La pâte (le patoum riche)
Ingrédients :
- 500 g de farine
- 1 verre d’eau
- 1 verre d’huile d’olive
- 2 œufs
- 20 g de levure de boulanger
- 20 g de sel
Préparation :
Faire tiédir l’eau et la partager en deux parts égales : l’une pour dissoudre le sel, l’autre pour la levure.
Sur la planche à pâtisserie, former une fontaine avec la farine. Au centre, casser les œufs, puis ajouter l’eau salée et l’huile d’olive. Mélanger progressivement.

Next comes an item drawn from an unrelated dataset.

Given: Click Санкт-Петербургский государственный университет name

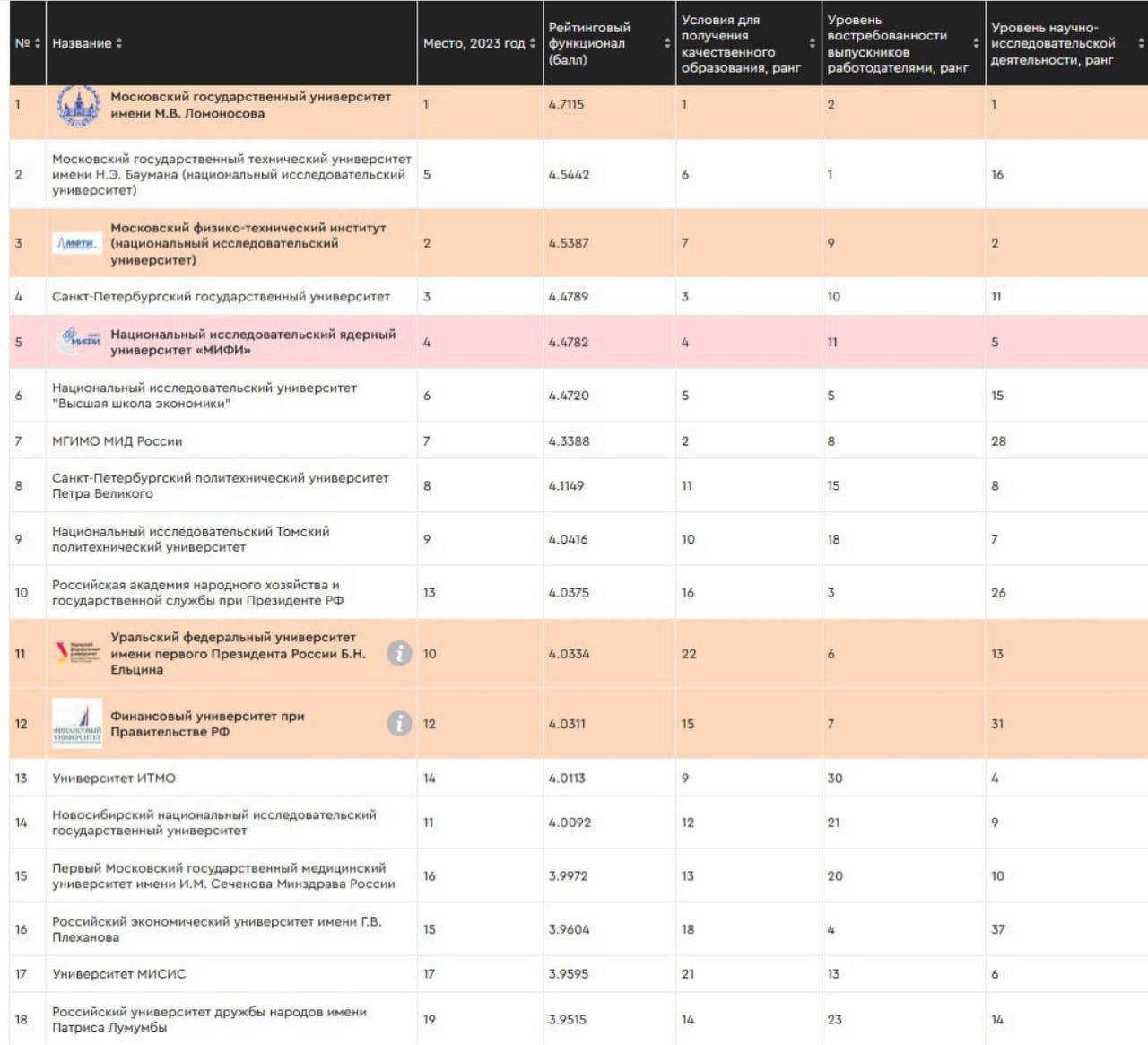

Incorporer ensuite la levure délayée. Pétrir la pâte pendant une dizaine de minutes, en ajoutant un peu de farine ou d’eau si nécessaire afin d’obtenir une pâte souple et homogène. Former une boule et laisser reposer pendant 1 heure, à l’abri des courants d’air.
La garniture
Ingrédients :
- 2,5 kg d’oignons
- 50 cl d’huile d’olive
- 1 bouquet garni
- 12 petites olives noires de Nice
- Sel
Préparation :
Émincer finement les oignons. Les faire cuire doucement pendant environ 15 minutes dans l’huile d’olive avec le bouquet garni. Ils doivent devenir fondants sans colorer. Saler légèrement.
Sur un plan de travail fariné, étaler le patoum au rouleau afin d’obtenir une pâte fine. Huiler les plaques ou les moules à tarte, y déposer la pâte, la piquer à la fourchette, replier légèrement les bords et laisser reposer encore 30 minutes.
Répartir la fondue d’oignons sur la pâte, puis garnir d’olives noires. Laisser reposer de nouveau 1 heure.
Faire cuire à four chaud pendant environ 30 minutes, jusqu’à ce que la pâte soit bien dorée.
Tradition et variantes
Certains ajoutent des filets d’anchois à la garniture. C’est même la version la plus traditionnelle, fidèle à l’esprit du pissalat originel. Pour ma part, je préfère la pissaladière nature, uniquement à l’oignon, qui met en valeur toute la douceur et la richesse de ce légume emblématique de la cuisine niçoise.
Qu’elle soit dégustée nature ou aux anchois, la pissaladière reste un véritable morceau de patrimoine, à savourer lentement, comme une invitation à comprendre l’âme de Nice à travers ses saveurs.